Innovate a product or service from within your position. In 1979 interest rates skyrocketed, rising to over 20%, causing real pain in the banking industry. Craig Hatkoff, now a successful investor, philanthropist, and cofounder of the Tribeca Film Festival, was then fresh out of business school, working for Chemical Bank, and about to lose his job. He had a brief window of reprieve, and during this time of deep uncertainty, Hatkoff hit on the idea of the bank guaranteeing loans but securing actual funding for those loans from other parties, to alleviate the pain point created by the bank’s high interest obligations. Hatkoff’s idea, now known as letters of credit in lieu of funding, became a crucial financial instrument for Chemical Bank and the industry as a whole — and rescued his job. Not all innovations are so widely impactful, but every firm has pain points begging for someone who will embrace market risk to find a cure.
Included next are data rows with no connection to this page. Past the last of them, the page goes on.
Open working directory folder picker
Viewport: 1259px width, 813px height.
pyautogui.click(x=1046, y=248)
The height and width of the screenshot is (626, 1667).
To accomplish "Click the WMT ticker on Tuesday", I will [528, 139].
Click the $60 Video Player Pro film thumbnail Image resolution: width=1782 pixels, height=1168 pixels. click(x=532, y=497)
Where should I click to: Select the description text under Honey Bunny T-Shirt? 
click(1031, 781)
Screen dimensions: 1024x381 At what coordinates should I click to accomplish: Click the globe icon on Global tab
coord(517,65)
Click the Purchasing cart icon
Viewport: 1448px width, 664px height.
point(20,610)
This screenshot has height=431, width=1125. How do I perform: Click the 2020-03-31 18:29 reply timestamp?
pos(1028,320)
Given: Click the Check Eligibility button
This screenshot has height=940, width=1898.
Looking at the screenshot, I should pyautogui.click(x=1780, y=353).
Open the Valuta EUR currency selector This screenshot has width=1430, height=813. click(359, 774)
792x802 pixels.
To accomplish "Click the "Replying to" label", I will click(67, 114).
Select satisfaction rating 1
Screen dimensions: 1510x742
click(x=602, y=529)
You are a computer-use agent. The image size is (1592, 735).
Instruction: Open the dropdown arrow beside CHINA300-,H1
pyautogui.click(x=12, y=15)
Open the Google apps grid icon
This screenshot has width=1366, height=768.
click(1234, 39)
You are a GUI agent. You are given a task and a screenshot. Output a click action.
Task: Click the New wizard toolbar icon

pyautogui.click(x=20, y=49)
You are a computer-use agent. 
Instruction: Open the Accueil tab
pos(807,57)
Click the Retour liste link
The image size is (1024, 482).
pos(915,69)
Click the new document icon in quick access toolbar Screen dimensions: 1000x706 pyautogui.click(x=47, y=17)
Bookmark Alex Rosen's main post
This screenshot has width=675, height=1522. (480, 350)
Look for opportunities outside your domain.We are increasingly not defined by the discipline on our diploma. The majority of the positions considered most in-demand today didn’t even exist when I finished college, and this evolution of the job market is only accelerating. You have a range of skills, not just one, and it’s likely that you are qualified to contribute in many ways. If you’re a manager, consider unconventional hiring as a deliberate tactic to shake up your business. Lisa Aumiller is a veterinarian who took a market risk and started a mobile veterinary service, which after a few years now tops $5 million in annual revenue and employs over 60 people. But it’s who Aumiller hires that is most disruptive: She consistently looks outside her domain, hiring employees from fashion, chemical manufacturing, franchising, and other disciplines. She likes people who can think outside the box of veterinary medicine and offer fresh perspectives from expertise acquired in other fields. And she likes to hire people who’ve been fired — for the right reasons — because she feels her business needs employees who are willing to challenge the status quo. Willing, in fact, to challenge her.
When people innovate in their career paths, disruptive energy is generated within teams, firms, and industries. Conversely, without making market risk–embracing moves like these, careers can stagnate — and businesses along with them.
Ask yourself: Do I see an unoccupied niche to fill or an unmet need that could be addressed by a change in my situation? It might be a change within your present firm — every business has unoccupied niches and needs that aren’t being met, large and small. Or you may want to move to a different firm, or even a different domain. Maybe the role you want exists and maybe it doesn’t, as it awaits someone to champion an idea and sell it.
Disruptors don’t just look for unmet needs; they look for unmet needs that mesh with what they do well — a position of personal strength. What is it that you do well that others in your sphere do not, and where can you put that superpower into play? That is your market risk opportunity. Don’t be afraid to take the long shot.